* [Excerpted passage]
- Born: Eugene Leonard Burdick December 12, 1918 Sheldon, Iowa
- Died: July 26, 1965 (aged 46) San Diego, California
- Occupations: Political scientist, writer
- Spouse: Carol Burdick
- Children: 3
- Notable work: The Ugly American, Fail-Safe, The 480
- Branch: United States Navy
- Service years: 1942-46
- Rank: Lieutenant commander
- Conflicts: World War II
- Awards: Navy and Marine Corps Medal

= Eugene Burdick =

American writer and political scientist

Eugene Leonard Burdick (December 12, 1918 – July 26, 1965) was an American political scientist, novelist, and non-fiction writer, co-author of The Ugly American (1958), Fail-Safe (1962), and author of The 480 (1965).

==Early life==
He was born in Sheldon, Iowa, the son of Marie Ellerbroek and Jack Dale Burdick. His father was a socialist who named his son after Eugene V. Debs. His family moved to Los Angeles, California when he was four years of age. One of his pastimes growing up was surfing.

* [What is expected] Continue the Eugene Burdick biography after its final sentence, about his pastime of surfing.

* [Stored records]
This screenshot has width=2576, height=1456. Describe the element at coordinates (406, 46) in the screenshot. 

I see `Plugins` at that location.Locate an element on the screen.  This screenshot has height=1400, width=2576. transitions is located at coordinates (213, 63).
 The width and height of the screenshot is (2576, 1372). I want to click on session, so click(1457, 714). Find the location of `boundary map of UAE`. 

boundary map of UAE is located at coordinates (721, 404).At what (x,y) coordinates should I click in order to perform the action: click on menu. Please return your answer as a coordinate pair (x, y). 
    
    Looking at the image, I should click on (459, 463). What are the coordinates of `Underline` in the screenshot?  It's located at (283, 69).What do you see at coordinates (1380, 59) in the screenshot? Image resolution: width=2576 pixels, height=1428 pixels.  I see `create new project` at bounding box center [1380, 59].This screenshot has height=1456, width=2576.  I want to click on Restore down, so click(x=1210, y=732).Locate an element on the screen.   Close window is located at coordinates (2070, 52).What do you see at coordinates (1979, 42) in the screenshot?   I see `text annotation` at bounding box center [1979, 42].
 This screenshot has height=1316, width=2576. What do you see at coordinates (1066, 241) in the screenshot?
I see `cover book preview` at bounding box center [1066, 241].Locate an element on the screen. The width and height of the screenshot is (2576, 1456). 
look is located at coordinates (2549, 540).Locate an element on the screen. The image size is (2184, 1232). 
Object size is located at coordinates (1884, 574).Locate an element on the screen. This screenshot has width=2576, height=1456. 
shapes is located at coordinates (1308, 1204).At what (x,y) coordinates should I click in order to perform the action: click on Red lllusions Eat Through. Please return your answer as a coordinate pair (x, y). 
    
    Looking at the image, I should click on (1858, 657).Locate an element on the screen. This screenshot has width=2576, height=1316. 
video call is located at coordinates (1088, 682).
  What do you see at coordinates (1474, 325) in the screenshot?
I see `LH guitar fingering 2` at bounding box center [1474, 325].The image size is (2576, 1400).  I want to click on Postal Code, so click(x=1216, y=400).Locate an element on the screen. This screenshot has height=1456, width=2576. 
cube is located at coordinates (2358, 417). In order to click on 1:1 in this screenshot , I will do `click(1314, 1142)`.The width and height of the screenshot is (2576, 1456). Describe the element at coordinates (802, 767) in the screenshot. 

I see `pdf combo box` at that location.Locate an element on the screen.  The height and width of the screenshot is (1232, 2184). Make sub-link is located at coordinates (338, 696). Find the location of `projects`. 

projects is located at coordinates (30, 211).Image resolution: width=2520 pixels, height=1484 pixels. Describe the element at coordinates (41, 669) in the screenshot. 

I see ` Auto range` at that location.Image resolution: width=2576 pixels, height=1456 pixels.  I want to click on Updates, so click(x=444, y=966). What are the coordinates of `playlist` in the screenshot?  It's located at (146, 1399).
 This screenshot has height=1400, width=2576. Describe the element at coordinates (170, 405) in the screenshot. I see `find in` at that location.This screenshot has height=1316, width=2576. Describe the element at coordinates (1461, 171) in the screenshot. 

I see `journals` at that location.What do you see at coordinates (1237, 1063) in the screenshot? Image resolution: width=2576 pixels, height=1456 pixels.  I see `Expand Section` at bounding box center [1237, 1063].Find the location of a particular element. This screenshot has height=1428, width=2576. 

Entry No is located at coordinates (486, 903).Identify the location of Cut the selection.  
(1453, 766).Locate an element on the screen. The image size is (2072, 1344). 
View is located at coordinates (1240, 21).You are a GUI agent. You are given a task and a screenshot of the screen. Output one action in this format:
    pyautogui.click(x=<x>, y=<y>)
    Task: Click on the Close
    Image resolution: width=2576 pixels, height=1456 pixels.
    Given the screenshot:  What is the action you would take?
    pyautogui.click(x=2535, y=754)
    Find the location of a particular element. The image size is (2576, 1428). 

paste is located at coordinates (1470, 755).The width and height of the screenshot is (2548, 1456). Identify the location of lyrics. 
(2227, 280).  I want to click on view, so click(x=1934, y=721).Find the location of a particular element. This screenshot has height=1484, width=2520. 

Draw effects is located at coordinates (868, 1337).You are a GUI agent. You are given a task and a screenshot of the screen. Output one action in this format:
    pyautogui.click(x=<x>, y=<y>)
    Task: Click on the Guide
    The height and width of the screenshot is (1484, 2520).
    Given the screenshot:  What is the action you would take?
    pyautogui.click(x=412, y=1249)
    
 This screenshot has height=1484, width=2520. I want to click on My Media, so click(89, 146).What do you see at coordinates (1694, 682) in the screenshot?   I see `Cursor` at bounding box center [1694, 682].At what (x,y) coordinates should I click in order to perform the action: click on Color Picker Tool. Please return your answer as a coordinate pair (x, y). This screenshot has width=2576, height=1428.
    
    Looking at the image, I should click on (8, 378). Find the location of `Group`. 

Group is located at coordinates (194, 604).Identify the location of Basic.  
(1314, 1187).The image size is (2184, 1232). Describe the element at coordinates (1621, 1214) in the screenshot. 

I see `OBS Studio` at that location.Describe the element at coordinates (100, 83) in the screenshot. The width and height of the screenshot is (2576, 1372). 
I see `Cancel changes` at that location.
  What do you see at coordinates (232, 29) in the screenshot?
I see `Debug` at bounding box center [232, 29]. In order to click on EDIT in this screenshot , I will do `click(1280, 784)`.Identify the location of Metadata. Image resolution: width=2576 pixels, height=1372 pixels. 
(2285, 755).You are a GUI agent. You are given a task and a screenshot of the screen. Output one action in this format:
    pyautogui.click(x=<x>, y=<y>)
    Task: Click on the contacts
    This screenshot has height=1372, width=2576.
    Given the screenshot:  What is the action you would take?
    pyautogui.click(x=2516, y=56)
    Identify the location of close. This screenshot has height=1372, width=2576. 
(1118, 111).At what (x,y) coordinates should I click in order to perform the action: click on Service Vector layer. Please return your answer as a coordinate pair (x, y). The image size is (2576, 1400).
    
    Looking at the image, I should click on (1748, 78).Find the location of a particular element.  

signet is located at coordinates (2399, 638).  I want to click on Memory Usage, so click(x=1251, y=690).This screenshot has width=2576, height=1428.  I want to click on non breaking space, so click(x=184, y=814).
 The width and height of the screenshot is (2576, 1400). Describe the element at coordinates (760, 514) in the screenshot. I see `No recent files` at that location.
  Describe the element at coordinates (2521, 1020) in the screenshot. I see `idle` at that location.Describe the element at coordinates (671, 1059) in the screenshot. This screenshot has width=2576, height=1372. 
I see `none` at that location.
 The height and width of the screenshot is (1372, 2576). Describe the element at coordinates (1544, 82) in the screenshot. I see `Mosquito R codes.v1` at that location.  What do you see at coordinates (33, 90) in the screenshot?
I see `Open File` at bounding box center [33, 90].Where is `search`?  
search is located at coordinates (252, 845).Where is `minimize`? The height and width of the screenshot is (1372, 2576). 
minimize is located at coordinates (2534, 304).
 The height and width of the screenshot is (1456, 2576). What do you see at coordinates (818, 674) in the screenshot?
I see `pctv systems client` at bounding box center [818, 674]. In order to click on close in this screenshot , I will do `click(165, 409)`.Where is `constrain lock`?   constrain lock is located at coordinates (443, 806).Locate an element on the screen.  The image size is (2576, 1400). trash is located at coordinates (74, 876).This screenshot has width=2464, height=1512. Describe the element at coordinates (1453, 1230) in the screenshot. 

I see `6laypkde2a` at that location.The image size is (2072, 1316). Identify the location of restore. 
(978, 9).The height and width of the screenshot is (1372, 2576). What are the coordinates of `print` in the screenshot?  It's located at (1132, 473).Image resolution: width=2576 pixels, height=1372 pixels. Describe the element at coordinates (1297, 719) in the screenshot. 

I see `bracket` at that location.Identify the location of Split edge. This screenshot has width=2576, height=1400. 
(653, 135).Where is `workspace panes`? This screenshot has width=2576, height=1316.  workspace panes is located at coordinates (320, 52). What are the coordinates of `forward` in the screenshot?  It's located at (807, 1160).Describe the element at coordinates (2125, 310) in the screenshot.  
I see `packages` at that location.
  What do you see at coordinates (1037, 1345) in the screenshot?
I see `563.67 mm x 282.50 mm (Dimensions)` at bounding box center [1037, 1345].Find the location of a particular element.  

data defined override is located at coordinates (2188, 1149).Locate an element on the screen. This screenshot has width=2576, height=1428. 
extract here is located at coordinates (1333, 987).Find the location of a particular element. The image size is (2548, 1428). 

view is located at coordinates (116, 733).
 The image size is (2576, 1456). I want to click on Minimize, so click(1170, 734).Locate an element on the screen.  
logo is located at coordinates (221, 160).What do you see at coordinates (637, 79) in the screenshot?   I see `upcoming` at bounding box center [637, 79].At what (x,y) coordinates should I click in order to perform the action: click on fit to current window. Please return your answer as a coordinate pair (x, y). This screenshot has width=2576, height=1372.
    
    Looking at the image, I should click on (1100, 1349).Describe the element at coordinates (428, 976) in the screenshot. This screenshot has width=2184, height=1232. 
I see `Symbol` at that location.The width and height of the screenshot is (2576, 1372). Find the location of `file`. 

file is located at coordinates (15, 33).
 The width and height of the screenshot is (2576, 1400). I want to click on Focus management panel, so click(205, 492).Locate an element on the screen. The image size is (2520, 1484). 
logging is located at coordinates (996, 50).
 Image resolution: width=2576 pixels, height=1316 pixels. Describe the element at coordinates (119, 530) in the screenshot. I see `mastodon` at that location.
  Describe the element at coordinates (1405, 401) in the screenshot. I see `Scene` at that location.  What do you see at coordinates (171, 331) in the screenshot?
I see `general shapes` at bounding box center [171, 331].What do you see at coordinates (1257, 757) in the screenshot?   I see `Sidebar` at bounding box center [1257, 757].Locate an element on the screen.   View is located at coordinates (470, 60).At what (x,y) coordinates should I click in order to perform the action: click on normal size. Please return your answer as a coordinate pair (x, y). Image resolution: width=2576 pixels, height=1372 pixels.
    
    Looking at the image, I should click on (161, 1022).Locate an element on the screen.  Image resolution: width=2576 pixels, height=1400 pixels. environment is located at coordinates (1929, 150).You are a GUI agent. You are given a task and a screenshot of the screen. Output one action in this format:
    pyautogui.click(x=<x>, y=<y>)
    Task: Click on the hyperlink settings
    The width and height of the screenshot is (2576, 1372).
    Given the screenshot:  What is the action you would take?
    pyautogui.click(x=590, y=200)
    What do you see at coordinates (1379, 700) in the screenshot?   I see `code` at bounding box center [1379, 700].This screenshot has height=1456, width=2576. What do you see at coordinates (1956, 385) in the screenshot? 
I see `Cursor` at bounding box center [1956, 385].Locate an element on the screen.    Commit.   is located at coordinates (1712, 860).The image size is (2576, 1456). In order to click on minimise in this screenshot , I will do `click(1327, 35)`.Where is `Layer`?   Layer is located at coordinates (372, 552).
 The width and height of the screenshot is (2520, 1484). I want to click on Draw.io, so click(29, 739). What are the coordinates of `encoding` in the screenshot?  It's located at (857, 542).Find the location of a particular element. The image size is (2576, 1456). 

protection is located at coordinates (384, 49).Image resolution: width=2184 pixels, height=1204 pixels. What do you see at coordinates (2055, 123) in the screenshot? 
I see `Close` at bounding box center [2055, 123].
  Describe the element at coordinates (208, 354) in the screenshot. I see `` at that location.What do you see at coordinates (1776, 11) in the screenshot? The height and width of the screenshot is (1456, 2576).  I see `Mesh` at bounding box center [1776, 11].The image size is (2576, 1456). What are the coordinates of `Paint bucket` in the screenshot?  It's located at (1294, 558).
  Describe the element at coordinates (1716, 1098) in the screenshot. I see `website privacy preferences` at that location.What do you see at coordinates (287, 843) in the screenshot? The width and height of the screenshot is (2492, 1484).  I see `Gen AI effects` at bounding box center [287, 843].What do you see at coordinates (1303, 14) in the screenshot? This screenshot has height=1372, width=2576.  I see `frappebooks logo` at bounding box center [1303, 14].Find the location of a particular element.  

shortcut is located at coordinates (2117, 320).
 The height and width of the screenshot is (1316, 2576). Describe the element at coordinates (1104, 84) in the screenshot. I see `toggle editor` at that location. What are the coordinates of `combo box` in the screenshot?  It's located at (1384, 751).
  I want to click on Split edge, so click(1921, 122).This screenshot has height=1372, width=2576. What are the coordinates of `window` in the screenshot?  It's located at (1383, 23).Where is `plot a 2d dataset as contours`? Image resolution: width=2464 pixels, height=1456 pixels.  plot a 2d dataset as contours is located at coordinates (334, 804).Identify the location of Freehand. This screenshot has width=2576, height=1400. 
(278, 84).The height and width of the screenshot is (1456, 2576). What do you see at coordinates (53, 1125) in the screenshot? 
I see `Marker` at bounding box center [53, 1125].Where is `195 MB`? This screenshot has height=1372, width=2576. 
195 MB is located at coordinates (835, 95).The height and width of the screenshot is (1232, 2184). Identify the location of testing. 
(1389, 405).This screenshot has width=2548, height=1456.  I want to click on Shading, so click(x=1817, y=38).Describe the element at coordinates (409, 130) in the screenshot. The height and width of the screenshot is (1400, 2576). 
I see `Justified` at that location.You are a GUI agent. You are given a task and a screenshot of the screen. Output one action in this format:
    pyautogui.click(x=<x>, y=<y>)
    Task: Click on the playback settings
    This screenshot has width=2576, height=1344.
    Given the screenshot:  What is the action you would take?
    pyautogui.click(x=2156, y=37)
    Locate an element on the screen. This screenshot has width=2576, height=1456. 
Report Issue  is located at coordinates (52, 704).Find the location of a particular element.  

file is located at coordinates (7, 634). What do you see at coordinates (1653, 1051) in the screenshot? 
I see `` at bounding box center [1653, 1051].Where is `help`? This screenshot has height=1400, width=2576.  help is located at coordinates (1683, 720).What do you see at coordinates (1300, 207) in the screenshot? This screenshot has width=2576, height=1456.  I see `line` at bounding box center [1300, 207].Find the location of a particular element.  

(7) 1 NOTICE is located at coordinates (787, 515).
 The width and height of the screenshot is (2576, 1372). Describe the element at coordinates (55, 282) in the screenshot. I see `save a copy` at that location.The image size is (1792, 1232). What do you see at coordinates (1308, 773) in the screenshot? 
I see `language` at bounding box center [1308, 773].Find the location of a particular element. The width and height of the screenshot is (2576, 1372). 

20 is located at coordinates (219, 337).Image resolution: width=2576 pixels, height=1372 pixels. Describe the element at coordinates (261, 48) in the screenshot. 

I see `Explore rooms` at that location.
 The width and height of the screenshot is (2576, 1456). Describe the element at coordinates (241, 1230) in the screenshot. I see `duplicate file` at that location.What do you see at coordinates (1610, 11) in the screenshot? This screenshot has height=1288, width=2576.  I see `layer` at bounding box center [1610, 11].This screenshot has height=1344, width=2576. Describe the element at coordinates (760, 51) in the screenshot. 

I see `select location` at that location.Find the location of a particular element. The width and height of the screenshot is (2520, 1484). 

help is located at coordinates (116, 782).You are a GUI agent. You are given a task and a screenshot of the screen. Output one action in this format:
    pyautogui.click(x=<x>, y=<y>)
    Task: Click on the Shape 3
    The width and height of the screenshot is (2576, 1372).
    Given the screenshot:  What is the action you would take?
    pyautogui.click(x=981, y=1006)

* [Reply to the task]
==Education and early career==
He received his undergraduate degree in psychology from Stanford University. After the United States entered World War II, he served in the United States Navy from 1942 to 1946, attaining the rank of lieutenant commander. Burdick was awarded the Navy and Marine Corps Medal, the highest non-combat decoration awarded for heroism by the Navy, for rescuing four injured men by diving into a sea full of burning oil while under artillery fire.

Thereafter, he pursued graduate studies at Oxford University, where he was a Rhodes Scholar in 1948 and ultimately earned a PhD with a dissertation on the role of modern syndicalism in European politics.

Burdick spent much of his career as a professor of political science at the University of California, Berkeley, where he oversaw an integrated course in the social sciences (encompassing elements of political science, economics, sociology and philosophy) and served as a consultant to the university's administration. While on leave from 1950 to 1952, he served as assistant to the president of the Naval War College. Among other professional activities, he was a member of the governing board of the Center for the Study of Democratic Institutions and a member of the Indonesian-American Society, the Polynesian Research Society and the Migratory Labor Association.

==Writing career==
He first gained national attention as a writer of fiction in 1947 when "Rest Camp on Maui," a short story derived from his wartime experiences that was published by Harper's Magazine, received the O. Henry Award second prize. In 1956 his first novel, The Ninth Wave, was published, and was a Book of the Month Club selection. At the close of the 1950s, he was among the first members of the Society for General Systems Research.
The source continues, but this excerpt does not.